Thomas Tuchel wants England’s brave new era to bring thrills and excitement, but he has swiftly discovered that if you have seen one England qualifier you have almost seen them all.
Tuchel has been firing off positive messages since delivering a damning verdict on England’s Euro 2024 campaign under predecessor Gareth Southgate, which he claimed lacked intensity, identity and hunger.
During the routine 3-0 win over a Latvia side ranked 140th in the world, it was clear Tuchel’s intended transformation would not be a quick fix – because this was more of the same laboring old England seen so often under Southgate.

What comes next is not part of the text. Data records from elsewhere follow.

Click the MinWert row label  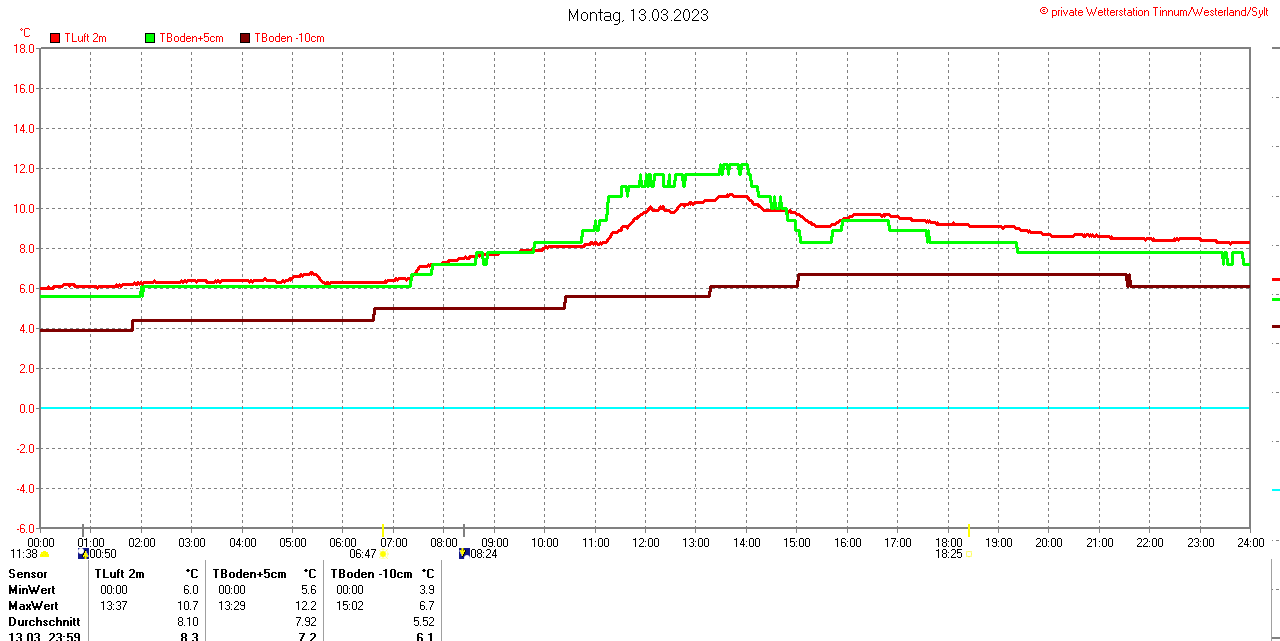pyautogui.click(x=31, y=590)
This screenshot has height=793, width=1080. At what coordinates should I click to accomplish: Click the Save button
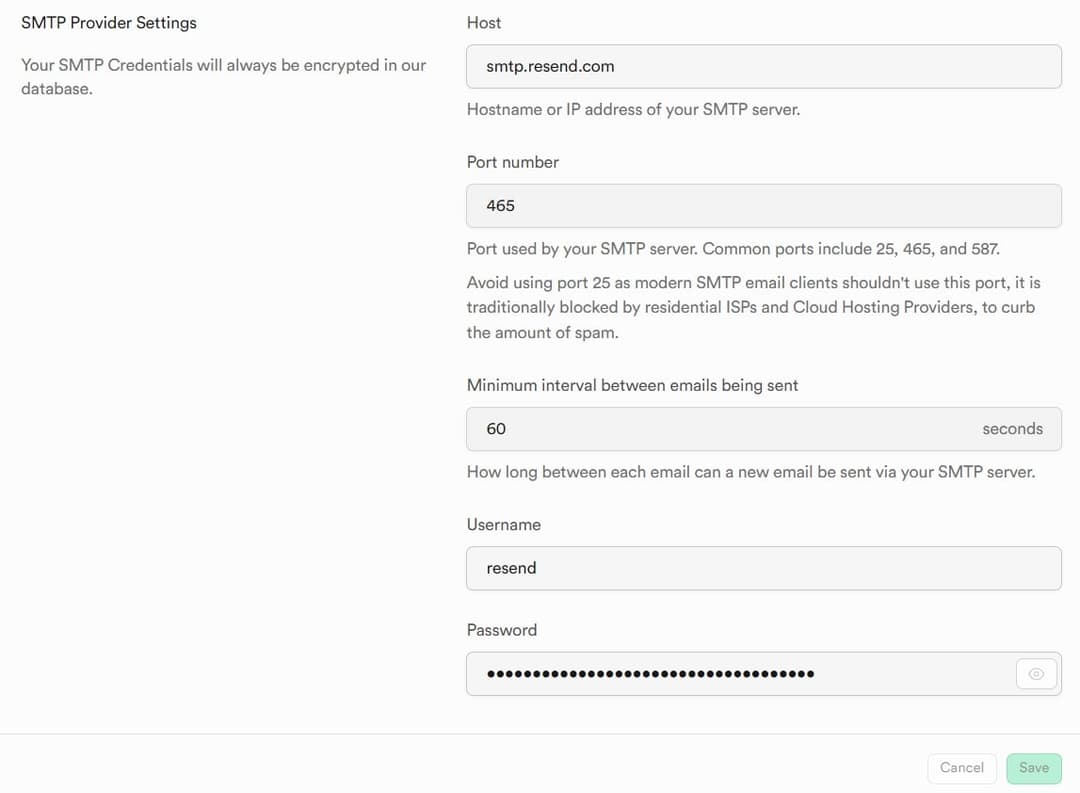tap(1033, 767)
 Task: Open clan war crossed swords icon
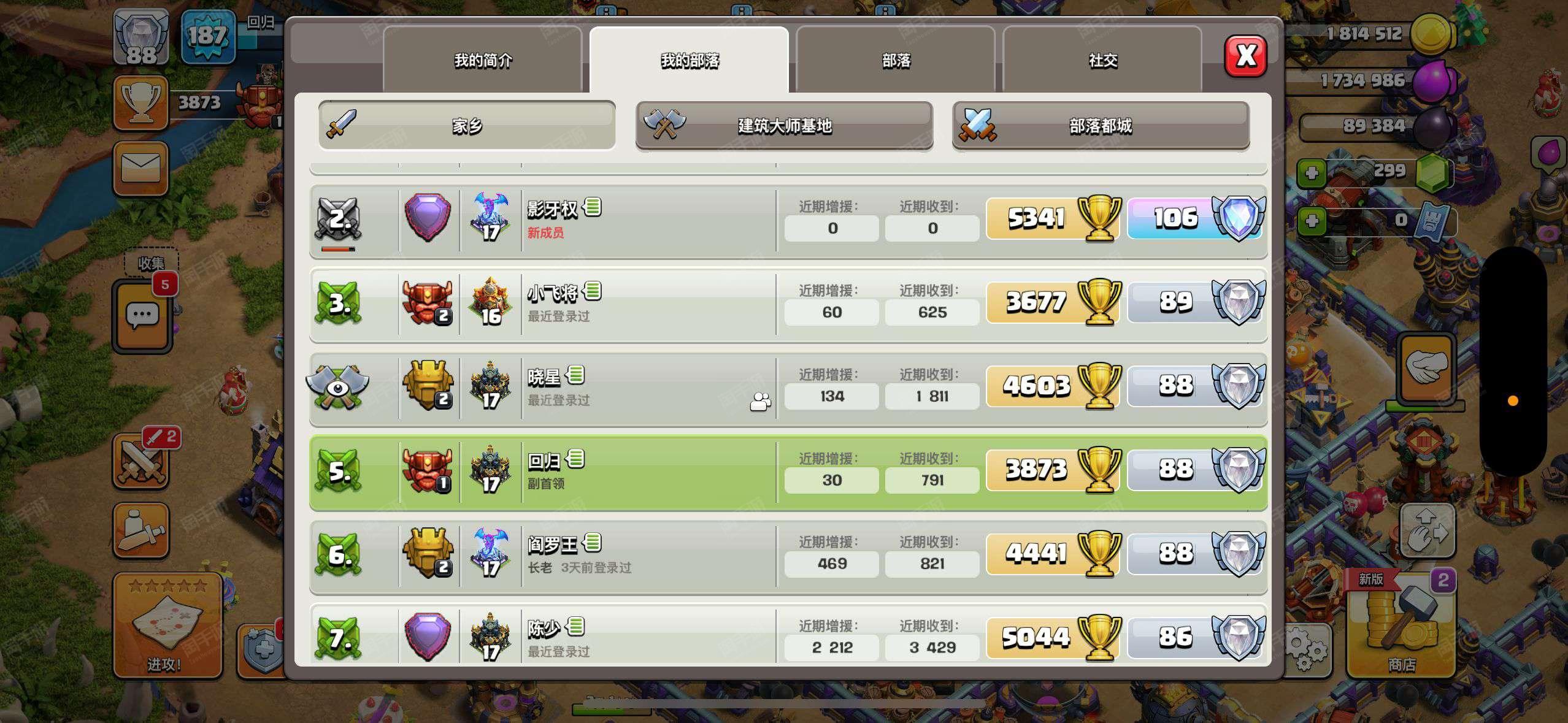(x=140, y=462)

As they have done so many times before, the Three Lions finally overcame gallant but limited opposition after struggling for long periods to make the most of their superiority, too often pedestrian and too often failing to transform good positions into goals.
There was the traditional Wembley backdrop of paper airplanes – with the first hitting the turf after 14 minutes as opposed to 33 against Albania – the Mexican wave and the thousands of empty seats well before the final whistle.

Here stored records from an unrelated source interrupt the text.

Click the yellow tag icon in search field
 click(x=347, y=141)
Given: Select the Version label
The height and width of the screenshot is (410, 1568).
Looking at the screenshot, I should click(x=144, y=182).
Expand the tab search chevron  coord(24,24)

And there were even the old frustrations that have surfaced before in this type of attritional fixture, with Jude Bellingham – who was already on a yellow card – fortunate referee Orel Grinfeld took a lenient view of his reckless second-half challenge on Raivis Jurkovskis.
England got there in the end, as they always do in these qualifiers, with Reece James illuminating his first international start since September 2022 with a superb free-kick seven minutes from half-time to break the deadlock.

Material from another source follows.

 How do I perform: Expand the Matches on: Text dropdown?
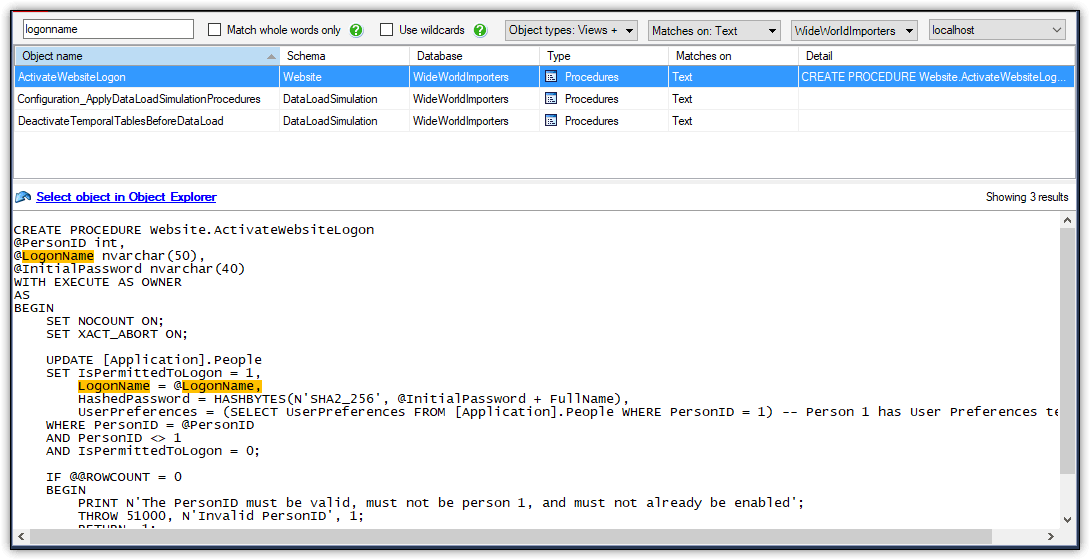pos(714,30)
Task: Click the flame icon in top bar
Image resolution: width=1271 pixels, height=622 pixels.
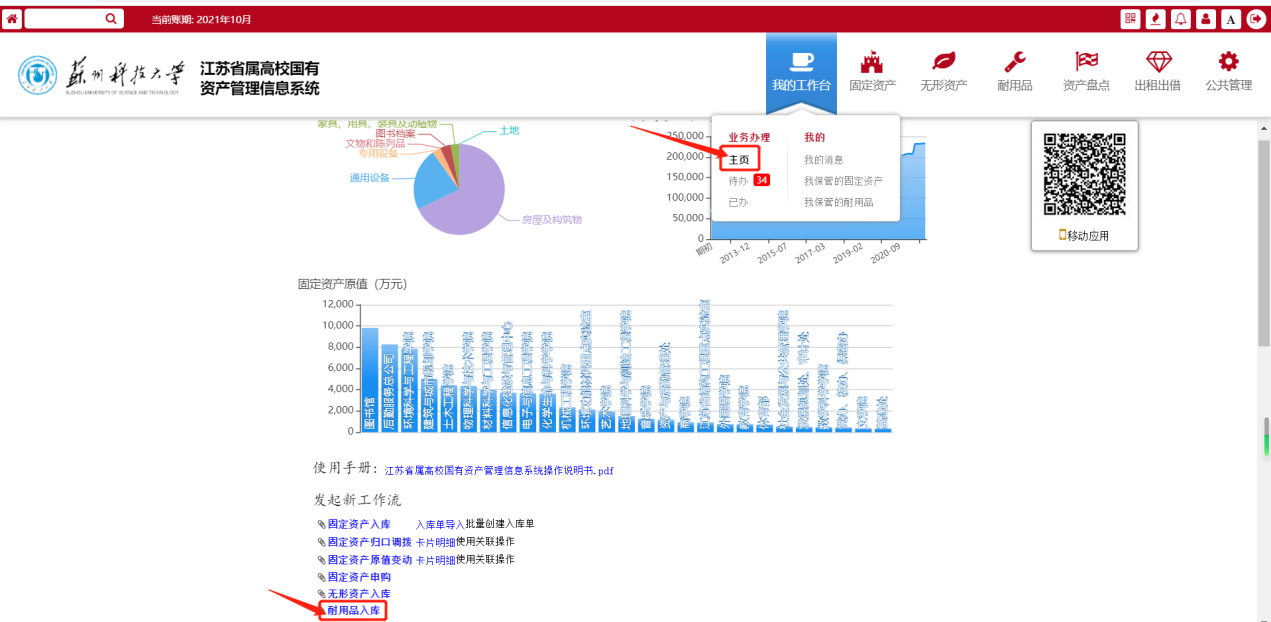Action: pos(1156,19)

Latvia, unsurprisingly, barely left their half after the break, and England put the result beyond doubt with two goals in eight minutes.
Captain Harry Kane scored his 71st goal in 105 international appearances with a simple tap-in after 68 minutes and substitute Eberechi Eze added the hosts’ third with a deflected shot.
It’s all very routine. All very England when it comes to qualifiers – as it should be against a country ranked between Burundi and the Dominican Republic on Fifa’s list.